Advanced Mud Gas Logging in Combination With Wireline Formation Testing and Geochemical Fingerprinting for an Improved Understanding of Reservoir Architecture

Abstract

Abstract Understanding reservoir architecture is one of the critical factors in successful appraisal and development of any oil/gas field. Increasing drilling costs and environmental challenges has led to the development of alternative appraisal approaches that compliment the more costly and traditional methods such as the drill stem or production test. Therefore, the challenge of obtaining sufficient reservoir and fluid data from complex wells, in short time frames and at manageable costs, has pushed game changing improvements to both mud logging and wire line testing technologies. In the past, interpretation of wireline formation testing data (e.g., static pressure gradient analysis and downhole fluid analyses), PVT and geochemical fingerprinting have provided major inputs for reservoir modeling related to reservoir continuity. However, none of these tools or data sets provide hydrocarbon distributions or fingerprints during the drilling process of a given well; only after the well has reached final depth and LWD and e-logs have been obtained can one begin to speculate on such matters as reservoir continuity. Until recently, standard mud gas logging technologies did not offer the resolution and sensitivity necessary to provide quantitative hydrocarbon description. However, recent developments in advanced mud gas extractors and improved analytical detectors have increased the sensitivity, reliability and accuracy of mud gas fingerprinting.
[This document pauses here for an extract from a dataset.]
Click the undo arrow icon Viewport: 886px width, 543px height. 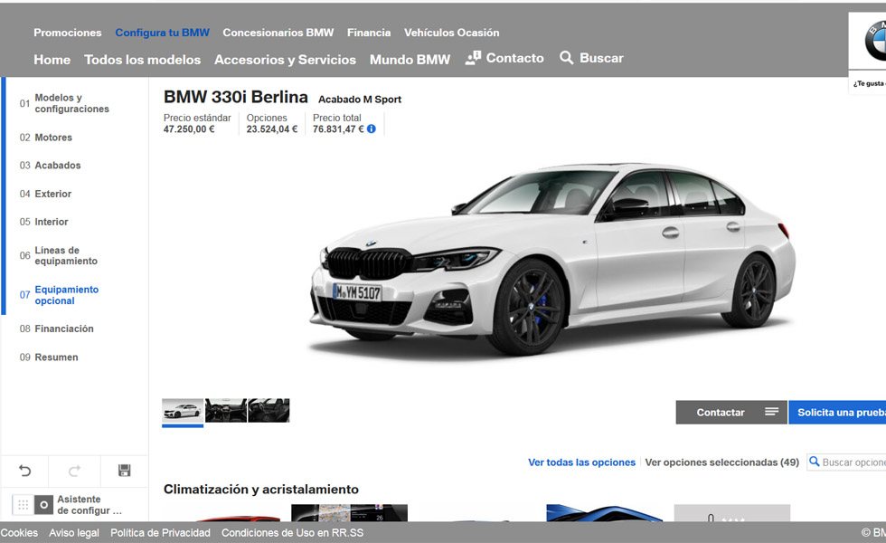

Thus, during the drilling of a given well, mud gas fluid fingerprints, or fluid facies, can be correlated within a given well and mapped to subsurface structural features such as faults and seals or different hydrocarbon bearing intervals. By providing this during the drilling process, anomalies observed in these fluid facies logs can be investigated in more detail during formation evaluation, sample collection, and geochemical fingerprinting techniques. In addition, by systematically combining and integrating these fundamentally different data streams, a much more robust picture of the reservoir fluid distribution becomes clear.